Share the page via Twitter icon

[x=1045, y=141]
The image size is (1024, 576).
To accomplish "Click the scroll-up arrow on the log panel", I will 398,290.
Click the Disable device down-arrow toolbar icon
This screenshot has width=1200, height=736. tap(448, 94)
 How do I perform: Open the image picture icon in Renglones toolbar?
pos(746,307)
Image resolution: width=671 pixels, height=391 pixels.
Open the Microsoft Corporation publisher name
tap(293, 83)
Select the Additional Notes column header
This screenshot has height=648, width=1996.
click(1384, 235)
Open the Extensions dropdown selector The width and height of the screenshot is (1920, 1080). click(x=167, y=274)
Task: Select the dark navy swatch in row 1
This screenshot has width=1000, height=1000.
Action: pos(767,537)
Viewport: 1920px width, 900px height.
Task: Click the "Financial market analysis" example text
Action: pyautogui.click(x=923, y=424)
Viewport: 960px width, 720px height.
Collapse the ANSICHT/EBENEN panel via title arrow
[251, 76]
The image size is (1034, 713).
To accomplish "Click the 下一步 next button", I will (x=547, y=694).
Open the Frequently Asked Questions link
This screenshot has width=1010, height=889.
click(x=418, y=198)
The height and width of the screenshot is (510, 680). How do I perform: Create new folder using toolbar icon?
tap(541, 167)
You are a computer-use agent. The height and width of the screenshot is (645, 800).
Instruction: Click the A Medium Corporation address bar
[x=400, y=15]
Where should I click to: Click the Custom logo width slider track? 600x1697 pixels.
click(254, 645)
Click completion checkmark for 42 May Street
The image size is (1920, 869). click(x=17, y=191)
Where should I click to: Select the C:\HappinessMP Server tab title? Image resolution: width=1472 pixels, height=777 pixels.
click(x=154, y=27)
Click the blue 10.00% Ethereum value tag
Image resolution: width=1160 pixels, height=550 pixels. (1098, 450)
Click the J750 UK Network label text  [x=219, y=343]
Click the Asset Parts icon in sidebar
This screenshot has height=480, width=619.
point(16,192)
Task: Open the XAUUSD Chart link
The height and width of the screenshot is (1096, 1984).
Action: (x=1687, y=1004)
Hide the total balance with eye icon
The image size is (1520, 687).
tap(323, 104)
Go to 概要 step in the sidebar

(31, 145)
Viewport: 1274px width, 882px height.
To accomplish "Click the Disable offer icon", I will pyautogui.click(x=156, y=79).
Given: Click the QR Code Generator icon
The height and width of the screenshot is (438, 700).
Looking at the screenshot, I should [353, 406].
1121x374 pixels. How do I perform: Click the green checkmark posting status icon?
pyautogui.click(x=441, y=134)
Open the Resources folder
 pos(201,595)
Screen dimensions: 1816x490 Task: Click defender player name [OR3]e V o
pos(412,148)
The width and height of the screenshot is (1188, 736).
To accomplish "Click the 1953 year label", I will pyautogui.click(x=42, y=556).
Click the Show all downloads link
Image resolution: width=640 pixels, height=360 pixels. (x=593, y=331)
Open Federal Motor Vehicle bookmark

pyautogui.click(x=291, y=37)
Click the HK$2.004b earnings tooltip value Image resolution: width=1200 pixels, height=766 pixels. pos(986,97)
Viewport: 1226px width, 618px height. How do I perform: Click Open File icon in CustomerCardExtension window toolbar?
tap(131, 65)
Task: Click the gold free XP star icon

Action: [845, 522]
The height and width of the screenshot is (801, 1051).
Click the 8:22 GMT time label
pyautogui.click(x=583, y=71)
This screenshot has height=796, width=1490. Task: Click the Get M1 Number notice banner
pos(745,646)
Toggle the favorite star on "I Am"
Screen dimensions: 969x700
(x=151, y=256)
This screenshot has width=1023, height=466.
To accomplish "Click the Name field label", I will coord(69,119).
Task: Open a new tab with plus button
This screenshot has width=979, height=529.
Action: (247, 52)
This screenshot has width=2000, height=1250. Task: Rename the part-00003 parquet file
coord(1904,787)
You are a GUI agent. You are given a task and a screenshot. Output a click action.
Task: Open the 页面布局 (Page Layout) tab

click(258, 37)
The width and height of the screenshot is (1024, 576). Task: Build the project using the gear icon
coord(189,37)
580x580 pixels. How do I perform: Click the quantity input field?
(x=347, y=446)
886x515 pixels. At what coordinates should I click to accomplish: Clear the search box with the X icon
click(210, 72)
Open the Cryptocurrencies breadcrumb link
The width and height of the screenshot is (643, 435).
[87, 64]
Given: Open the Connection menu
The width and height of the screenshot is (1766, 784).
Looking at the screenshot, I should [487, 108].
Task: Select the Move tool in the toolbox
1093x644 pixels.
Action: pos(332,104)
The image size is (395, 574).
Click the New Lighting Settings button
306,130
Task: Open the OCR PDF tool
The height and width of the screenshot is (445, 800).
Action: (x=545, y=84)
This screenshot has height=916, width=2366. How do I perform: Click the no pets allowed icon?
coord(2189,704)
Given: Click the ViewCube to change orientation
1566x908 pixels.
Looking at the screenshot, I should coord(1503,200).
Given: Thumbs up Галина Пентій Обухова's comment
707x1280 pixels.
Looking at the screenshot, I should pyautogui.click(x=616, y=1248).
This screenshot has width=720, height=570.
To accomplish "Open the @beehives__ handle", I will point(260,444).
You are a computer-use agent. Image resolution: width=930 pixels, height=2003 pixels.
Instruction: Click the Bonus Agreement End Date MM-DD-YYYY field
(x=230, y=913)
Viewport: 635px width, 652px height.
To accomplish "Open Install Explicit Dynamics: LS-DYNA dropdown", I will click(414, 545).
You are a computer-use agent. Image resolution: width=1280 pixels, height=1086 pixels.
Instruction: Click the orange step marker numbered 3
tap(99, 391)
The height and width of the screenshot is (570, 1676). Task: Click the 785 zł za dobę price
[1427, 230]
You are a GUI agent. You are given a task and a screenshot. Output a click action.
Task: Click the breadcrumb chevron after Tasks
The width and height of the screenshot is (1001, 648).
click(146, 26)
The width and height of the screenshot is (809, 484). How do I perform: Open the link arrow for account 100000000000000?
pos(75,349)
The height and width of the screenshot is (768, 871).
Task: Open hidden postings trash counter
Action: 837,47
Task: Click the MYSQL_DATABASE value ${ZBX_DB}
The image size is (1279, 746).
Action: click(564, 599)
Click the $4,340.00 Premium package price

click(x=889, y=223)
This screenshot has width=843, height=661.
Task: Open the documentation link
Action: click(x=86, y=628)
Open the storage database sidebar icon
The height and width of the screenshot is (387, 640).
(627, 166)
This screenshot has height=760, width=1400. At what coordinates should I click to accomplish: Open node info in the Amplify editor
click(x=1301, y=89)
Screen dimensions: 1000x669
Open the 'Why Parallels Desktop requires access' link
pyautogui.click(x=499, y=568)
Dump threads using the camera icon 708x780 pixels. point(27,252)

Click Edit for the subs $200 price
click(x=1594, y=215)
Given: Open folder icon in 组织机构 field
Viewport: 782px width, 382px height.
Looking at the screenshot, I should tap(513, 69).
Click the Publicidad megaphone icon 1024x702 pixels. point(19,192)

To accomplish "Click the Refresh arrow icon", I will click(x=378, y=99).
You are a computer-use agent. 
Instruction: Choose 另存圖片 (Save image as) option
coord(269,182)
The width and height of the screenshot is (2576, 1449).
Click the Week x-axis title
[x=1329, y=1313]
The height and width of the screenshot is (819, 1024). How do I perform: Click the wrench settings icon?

### Problem requirements
Copy out the entire listing above exactly.

### Answer section
Share the page via Twitter icon

[x=1045, y=141]
The image size is (1024, 576).
To accomplish "Click the scroll-up arrow on the log panel", I will 398,290.
Click the Disable device down-arrow toolbar icon
This screenshot has width=1200, height=736. tap(448, 94)
 How do I perform: Open the image picture icon in Renglones toolbar?
pos(746,307)
Image resolution: width=671 pixels, height=391 pixels.
Open the Microsoft Corporation publisher name
tap(293, 83)
Select the Additional Notes column header
This screenshot has height=648, width=1996.
click(1384, 235)
Open the Extensions dropdown selector The width and height of the screenshot is (1920, 1080). click(x=167, y=274)
Task: Select the dark navy swatch in row 1
This screenshot has width=1000, height=1000.
Action: pos(767,537)
Viewport: 1920px width, 900px height.
Task: Click the "Financial market analysis" example text
Action: pyautogui.click(x=923, y=424)
Viewport: 960px width, 720px height.
Collapse the ANSICHT/EBENEN panel via title arrow
[251, 76]
The image size is (1034, 713).
To accomplish "Click the 下一步 next button", I will (x=547, y=694).
Open the Frequently Asked Questions link
This screenshot has width=1010, height=889.
click(x=418, y=198)
The height and width of the screenshot is (510, 680). How do I perform: Create new folder using toolbar icon?
tap(541, 167)
You are a computer-use agent. The height and width of the screenshot is (645, 800).
Instruction: Click the A Medium Corporation address bar
[x=400, y=15]
Where should I click to: Click the Custom logo width slider track? 600x1697 pixels.
click(254, 645)
Click completion checkmark for 42 May Street
The image size is (1920, 869). click(x=17, y=191)
Where should I click to: Select the C:\HappinessMP Server tab title? Image resolution: width=1472 pixels, height=777 pixels.
click(x=154, y=27)
Click the blue 10.00% Ethereum value tag
Image resolution: width=1160 pixels, height=550 pixels. (1098, 450)
Click the J750 UK Network label text  [x=219, y=343]
Click the Asset Parts icon in sidebar
This screenshot has height=480, width=619.
point(16,192)
Task: Open the XAUUSD Chart link
The height and width of the screenshot is (1096, 1984).
Action: (x=1687, y=1004)
Hide the total balance with eye icon
The image size is (1520, 687).
tap(323, 104)
Go to 概要 step in the sidebar

(31, 145)
Viewport: 1274px width, 882px height.
To accomplish "Click the Disable offer icon", I will pyautogui.click(x=156, y=79).
Given: Click the QR Code Generator icon
The height and width of the screenshot is (438, 700).
Looking at the screenshot, I should [353, 406].
1121x374 pixels. How do I perform: Click the green checkmark posting status icon?
pyautogui.click(x=441, y=134)
Open the Resources folder
 pos(201,595)
Screen dimensions: 1816x490 Task: Click defender player name [OR3]e V o
pos(412,148)
The width and height of the screenshot is (1188, 736).
To accomplish "Click the 1953 year label", I will pyautogui.click(x=42, y=556).
Click the Show all downloads link
Image resolution: width=640 pixels, height=360 pixels. (x=593, y=331)
Open Federal Motor Vehicle bookmark

pyautogui.click(x=291, y=37)
Click the HK$2.004b earnings tooltip value Image resolution: width=1200 pixels, height=766 pixels. pos(986,97)
Viewport: 1226px width, 618px height. How do I perform: Click Open File icon in CustomerCardExtension window toolbar?
tap(131, 65)
Task: Click the gold free XP star icon

Action: [845, 522]
The height and width of the screenshot is (801, 1051).
Click the 8:22 GMT time label
pyautogui.click(x=583, y=71)
This screenshot has height=796, width=1490. Task: Click the Get M1 Number notice banner
pos(745,646)
Toggle the favorite star on "I Am"
Screen dimensions: 969x700
(x=151, y=256)
This screenshot has width=1023, height=466.
To accomplish "Click the Name field label", I will coord(69,119).
Task: Open a new tab with plus button
This screenshot has width=979, height=529.
Action: (247, 52)
This screenshot has width=2000, height=1250. Task: Rename the part-00003 parquet file
coord(1904,787)
You are a GUI agent. You are given a task and a screenshot. Output a click action.
Task: Open the 页面布局 (Page Layout) tab

click(258, 37)
The width and height of the screenshot is (1024, 576). Task: Build the project using the gear icon
coord(189,37)
580x580 pixels. How do I perform: Click the quantity input field?
(x=347, y=446)
886x515 pixels. At what coordinates should I click to accomplish: Clear the search box with the X icon
click(210, 72)
Open the Cryptocurrencies breadcrumb link
The width and height of the screenshot is (643, 435).
[87, 64]
Given: Open the Connection menu
The width and height of the screenshot is (1766, 784).
Looking at the screenshot, I should [487, 108].
Task: Select the Move tool in the toolbox
1093x644 pixels.
Action: pos(332,104)
The image size is (395, 574).
Click the New Lighting Settings button
306,130
Task: Open the OCR PDF tool
The height and width of the screenshot is (445, 800).
Action: (x=545, y=84)
This screenshot has height=916, width=2366. How do I perform: Click the no pets allowed icon?
coord(2189,704)
Given: Click the ViewCube to change orientation
1566x908 pixels.
Looking at the screenshot, I should coord(1503,200).
Given: Thumbs up Галина Пентій Обухова's comment
707x1280 pixels.
Looking at the screenshot, I should pyautogui.click(x=616, y=1248).
This screenshot has width=720, height=570.
To accomplish "Open the @beehives__ handle", I will point(260,444).
You are a computer-use agent. Image resolution: width=930 pixels, height=2003 pixels.
Instruction: Click the Bonus Agreement End Date MM-DD-YYYY field
(x=230, y=913)
Viewport: 635px width, 652px height.
To accomplish "Open Install Explicit Dynamics: LS-DYNA dropdown", I will click(414, 545).
You are a computer-use agent. Image resolution: width=1280 pixels, height=1086 pixels.
Instruction: Click the orange step marker numbered 3
tap(99, 391)
The height and width of the screenshot is (570, 1676). Task: Click the 785 zł za dobę price
[1427, 230]
You are a GUI agent. You are given a task and a screenshot. Output a click action.
Task: Click the breadcrumb chevron after Tasks
The width and height of the screenshot is (1001, 648).
click(146, 26)
The width and height of the screenshot is (809, 484). How do I perform: Open the link arrow for account 100000000000000?
pos(75,349)
The height and width of the screenshot is (768, 871).
Task: Open hidden postings trash counter
Action: 837,47
Task: Click the MYSQL_DATABASE value ${ZBX_DB}
The image size is (1279, 746).
Action: click(564, 599)
Click the $4,340.00 Premium package price

click(x=889, y=223)
This screenshot has width=843, height=661.
Task: Open the documentation link
Action: click(x=86, y=628)
Open the storage database sidebar icon
The height and width of the screenshot is (387, 640).
(627, 166)
This screenshot has height=760, width=1400. At what coordinates should I click to accomplish: Open node info in the Amplify editor
click(x=1301, y=89)
Screen dimensions: 1000x669
Open the 'Why Parallels Desktop requires access' link
pyautogui.click(x=499, y=568)
Dump threads using the camera icon 708x780 pixels. point(27,252)

Click Edit for the subs $200 price
click(x=1594, y=215)
Given: Open folder icon in 组织机构 field
Viewport: 782px width, 382px height.
Looking at the screenshot, I should tap(513, 69).
Click the Publicidad megaphone icon 1024x702 pixels. point(19,192)

To accomplish "Click the Refresh arrow icon", I will click(x=378, y=99).
You are a computer-use agent. 
Instruction: Choose 另存圖片 (Save image as) option
coord(269,182)
The width and height of the screenshot is (2576, 1449).
Click the Week x-axis title
[x=1329, y=1313]
The height and width of the screenshot is (819, 1024). How do I perform: Click the wrench settings icon?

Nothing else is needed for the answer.